**PASSAGE GIVEN**
--- Start ---

1

Below I have the Threader class, which I use to thread an arbitrary number of functions, then return a list of the threaded functions' returns after joining the threads. One feature I want is the option to return a dictionary instead of a list. I found one method for doing so by requiring threaded functions to return a tuple. The tuple's first value would then be used for the key. I want to instead have it so that the threaded function's first argument is used as the key.

I learned that threads can be named, so I've set the names to be set as the threads' function's first argument on thread creation. The thread itself can access the name with getName(), but how would I get the name of the thread next in line to be .get() from the queue? (How do I access the thread objects within the queue?)

I just need it to work as described in the first paragraph, so I'm open to alternative methods of achieving the same effect.

from queue import Queue
from threading import Thread

class Threader(object):
    """thread arbitrary number of functions, then block when results wanted

    Attributes:
        thread_queue (Queue): The queue that holds the threads.
        threads (Thread list): Threads of functions added with add_thread.
    """

    def __init__(self):
        self.thread_queue = Queue()
        self.threads = []


    def add_thread(self, func, args):
        """add a function to be threaded"""
        self.threads.append(Thread(
            name=args[0], # Custom name using function's first argument
            target=lambda queue, func_args: queue.put(func(*func_args)),
            args=(self.thread_queue, args)))
        self.threads[-1].start()


    def get_results(self, return_dict=False):
        """block threads until all are done, then return their results

        Args:
            return_dict (bool): Return a dict instead of a list. Requires 
                each thread to return a tuple with two values.
        """

        for thread in self.threads:
            thread.join()

        if return_dict:
            results = {}
            while not self.thread_queue.empty():
                # Setting the dictionary key with returned tuple
                # How to access thread's name?
                key, value = self.thread_queue.get()
                results[key] = value
        else:
            results = []
            while not self.thread_queue.empty():
                results.append(self.thread_queue.get())

        return results

Example usage:

threader = Threader()
for region in regions:
    # probe_region is a function, and (region, tag_filter) are args for it
    threader.add_thread(probe_region, (region, tag_filter))
results = threader.get_results()

Edit: What I currently use:

My cleaned up and improved version of Mackay's answer (return is sorted by thread insertion):

from queue import Queue
from threading import Thread

class Threader(object):
    """thread arbitrary number of functions, then block when results wanted

    Attributes:
        result_queue (Queue): Thread-safe queue that holds the results.

--- End ---

**DATA**
--- Start ---

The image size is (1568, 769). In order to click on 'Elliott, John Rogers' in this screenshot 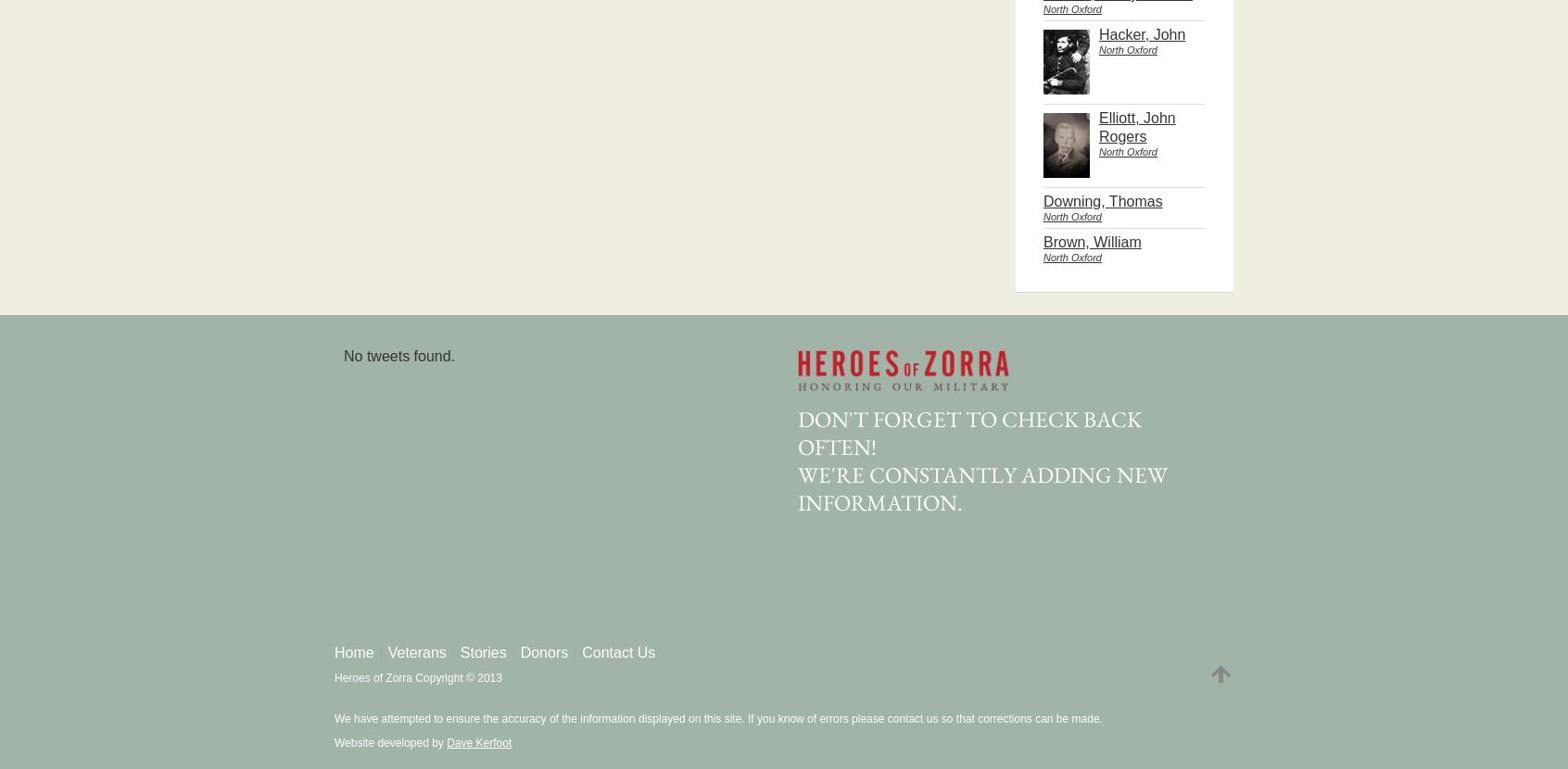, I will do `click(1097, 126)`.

--- End ---

**WHAT YOU WILL DO**
1. In the Threader question, why does add_thread set each thread's name to the function's first argument? Answer in one to three sentences.
2. Output the part of the Threader question that begins at the words "threader = Threader()" and ends after "threader.add_thread(probe_region, (region, tag_filter))".
3. For each statement, say yes or no depending on whether the Threader question agrees with it, and quote the words that decide it: (a) By default, the class returns a list of the threaded functions' results. (b) The writer will accept only the tuple-based method. (c) The edited version returns results sorted by the order in which threads finish.

**TASK-BY-TASK ANSWERS**
1. The writer wants get_results to return a dictionary keyed by each threaded function's first argument, instead of requiring the function to return a tuple whose first value becomes the key. Because threads can be named, the writer sets each thread's name to that first argument when the thread is created (name=args[0]).

2.
threader = Threader()
for region in regions:
    # probe_region is a function, and (region, tag_filter) are args for it
    threader.add_thread(probe_region, (region, tag_filter))

3.
(a) Yes: "return a list of the threaded functions' returns after joining the threads."
(b) No: "I'm open to alternative methods of achieving the same effect."
(c) No: "return is sorted by thread insertion"